Rockies re-sign Jeff Francis
It isn't easy to get pitchers to sign in Colorado so it's nice to see that Francis and the Rockies have found and re-found each other over the years. Francis is not a particularly good pitcher, which works out since the Rockies are not a particularly good team. I'd say Coors Field has been messing with his numbers, but he actually has a better ERA at Coors, 4.82, than his career ERA of 4.86. The contract is cheap though, $1.5M-$3M depending on incentives so if Francis can stay healthy he'll have some value. Really this is just a way for the Rockies to eat innings as they look forward to 2014 and beyond.

Phillies trade Vance Worley and Trevor May to the Twins for Ben Revere
I have to think that the Phillies know something about Worley that the rest of the baseball world doesn't.
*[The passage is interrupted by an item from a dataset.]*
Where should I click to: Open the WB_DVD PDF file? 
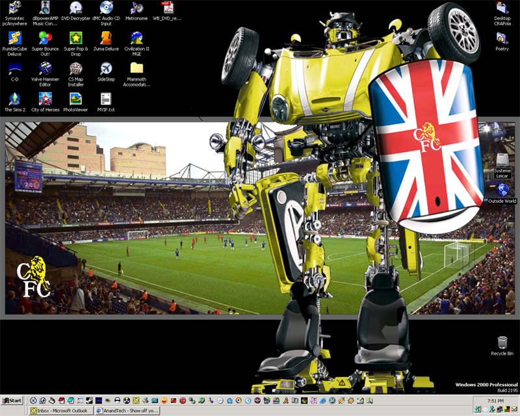tap(167, 8)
Maybe they believe his elbow injury will have much longer lingering effects than what's currently showing up on medical reports. If this isn't the case though, then I really have a hard time explaining this one. The Phillies definitely needed outfield help, thus all the Bourn rumours, but Ben Revere is hardly the answer. He's a speed demon who will track down balls in the outfield and cause some havoc on the bases, but beyond that he's won't be of any help. If he can't track down a ball on the fly, the Phillies are going to need about two cutoff men to handle his weak arm. The stolen bases are impressive, he's 4th in the league over the last two seasons, but he doesn't hit or get on base nearly enough to fully take advantage of it. He also has absolutely no power. He currently leads the league in plate appearances without a home run and even with all his speed he was only able to muster 19 extra base hits last season. For a team that's in "win now" mode like the Phillies with their aging core, a player like Revere is not going to give them that final push to put them over the threshold. 
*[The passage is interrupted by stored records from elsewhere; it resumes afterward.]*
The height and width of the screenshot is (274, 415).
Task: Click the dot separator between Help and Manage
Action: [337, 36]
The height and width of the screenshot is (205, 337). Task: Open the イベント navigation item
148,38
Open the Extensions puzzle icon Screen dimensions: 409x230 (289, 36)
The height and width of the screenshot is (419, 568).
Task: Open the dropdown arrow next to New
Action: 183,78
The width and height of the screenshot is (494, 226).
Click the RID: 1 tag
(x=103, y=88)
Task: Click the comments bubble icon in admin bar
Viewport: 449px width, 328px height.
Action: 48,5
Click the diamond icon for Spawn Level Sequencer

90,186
Vance Worley seems like the superior player in the deal, which makes it even more surprising that the Phillies threw in Trevor May, who projects to be a mid-rotation starter. Worley needs to show he can pitch a full season, but he's young, controllable with some good experience under his belt. He doesn't have a great out pitch which may make his current K rate seem a bit unsustainable. He can give up a fair amount of contact, but getting a better defensive infield behind him should help. I don't see how the Twins don't win this trade. They clearly didn't see Revere as their answer in CF, and Bourn may not have been the solution in Philly, but I really can't say that it will be Revere. Also with the Blanton signing (I realize that he was traded from Philly last year) and now Worley gone, the Phillies rotation is starting to look very thin after their top three.

Red Sox sign Koji Uehara
What do you do after you've stripped your team for parts? Sign a 38 year old reliever to a $4.25M contract!  Now Boston's bullpen was a mess last season, finishing 4th worst in the AL with an ERA of 3.88 and Uehara has been great since coming to the MLB, pitching to a 2.36 ERA, 0.77 WHIP, with a 11.4 K/9 over the last 3 seasons, but this move will have only a minor effect on the overall team. Uehara has never been worth more than 2 WAR in a season, and at his age there isn't much room for improvement. His health will be a concern after spending 77 days on the DL last season with a shoulder strain. I like the move and it will help the Red Sox, but if the their rotation isn't able to put together some good outings, it's going to be a long season for Uehara.